El comunicado, que une a Bolivia, Costa Rica, Guyana, Paraguay, Trinidad y Tobago y Estados Unidos, subraya que "la soberanía de nuestra región no es negociable". Esta declaración se produce en un contexto donde la presión económica ejercida por China ha sido cada vez más evidente, con acciones que, según los firmantes, buscan vulnerar la autonomía de las naciones americanas. Los países mencionados expresaron su preocupación por las recientes medidas que han impactado directamente a la flota de Panamá, un país que juega un papel crucial en el comercio marítimo global.
Las críticas hacia China se intensifican en medio de un episodio reciente en el que la Corte Suprema de Panamá decidió anular la concesión de gestión de dos puertos cercanos al Canal de Panamá a la empresa Panama Ports Company, que es parte del conglomerado hongkonés CK Hutchison.
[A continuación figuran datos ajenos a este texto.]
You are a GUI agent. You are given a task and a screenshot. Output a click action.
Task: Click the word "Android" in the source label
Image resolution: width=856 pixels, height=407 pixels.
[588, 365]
Esta decisión se da en un contexto de presión por parte de la administración del expresidente estadounidense Donald Trump, quien había manifestado su inquietud por la influencia china en esta estratégica vía marítima. Los países firmantes ven este tipo de intervenciones como un intento de manipulación del comercio que atenta contra la soberanía panameña.
La posición de Panamá es igualmente relevante, ya que su presidente, José Raúl Mulino, ha reconocido un aumento en las interceptaciones de buques, aunque ha calificado estos hechos como parte de la "rutina de la industria marítima". Mulino ha solicitado respeto hacia la "soberanía jurídica" de su país, enfatizando que Panamá posee uno de los registros mercantes más extensos del mundo, con más de 8.000 embarcaciones bajo su bandera. Esto resalta la importancia del país en el comercio internacional y la necesidad de un enfoque equilibrado en las relaciones comerciales con potencias como China.
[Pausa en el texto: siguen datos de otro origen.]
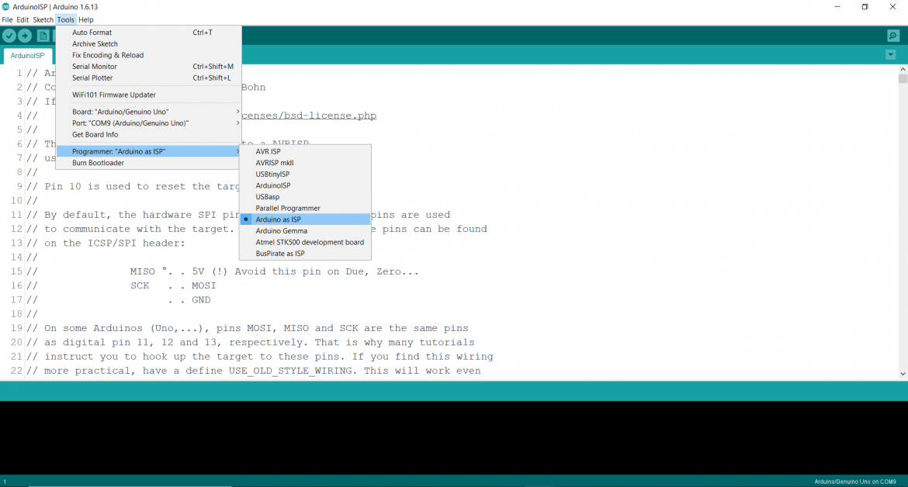Open the Sketch menu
Las interceptaciones de los buques panameños no necesariamente implican la confiscación de las embarcaciones o sus cargas, sino más bien provocan demoras en las salidas y requieren inspecciones adicionales por parte de las autoridades portuarias chinas. Esta situación ha generado un clima de incertidumbre entre los armadores y los operadores logísticos, quienes se ven obligados a adaptarse a un entorno cada vez más complejo y regulado. Desde el gobierno panameño se han realizado esfuerzos para mitigar estas tensiones, aunque el presidente Mulino admitió el 9 de abril que el asunto es "tremendamente técnico" y que ya se ha hecho llegar la preocupación a las autoridades diplomáticas de China.
El escenario actual pone de relieve la interdependencia que existe entre las naciones en el comercio marítimo, a la vez que subraya los desafíos que enfrentan los países pequeños frente a las grandes potencias. La postura unificada de estos seis países en defensa de Panamá indica una creciente preocupación por el uso de la economía como herramienta de poder político. A medida que se desarrollan estos acontecimientos, será crucial observar cómo evoluciona la relación entre Panamá y China, y cómo esto podría afectar el equilibrio comercial en la región de las Américas.